-- Start of Excerpted data --
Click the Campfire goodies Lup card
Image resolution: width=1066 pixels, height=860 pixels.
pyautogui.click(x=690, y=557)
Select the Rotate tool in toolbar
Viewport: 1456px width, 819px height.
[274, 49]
-- End of Excerpted data --
• Instructions to follow: Reproduce each line of the items above verbatim, with every word, number, and punctuation mark unchanged.

• Response to this task:
Click the Campfire goodies Lup card
Image resolution: width=1066 pixels, height=860 pixels.
pyautogui.click(x=690, y=557)
Select the Rotate tool in toolbar
Viewport: 1456px width, 819px height.
[274, 49]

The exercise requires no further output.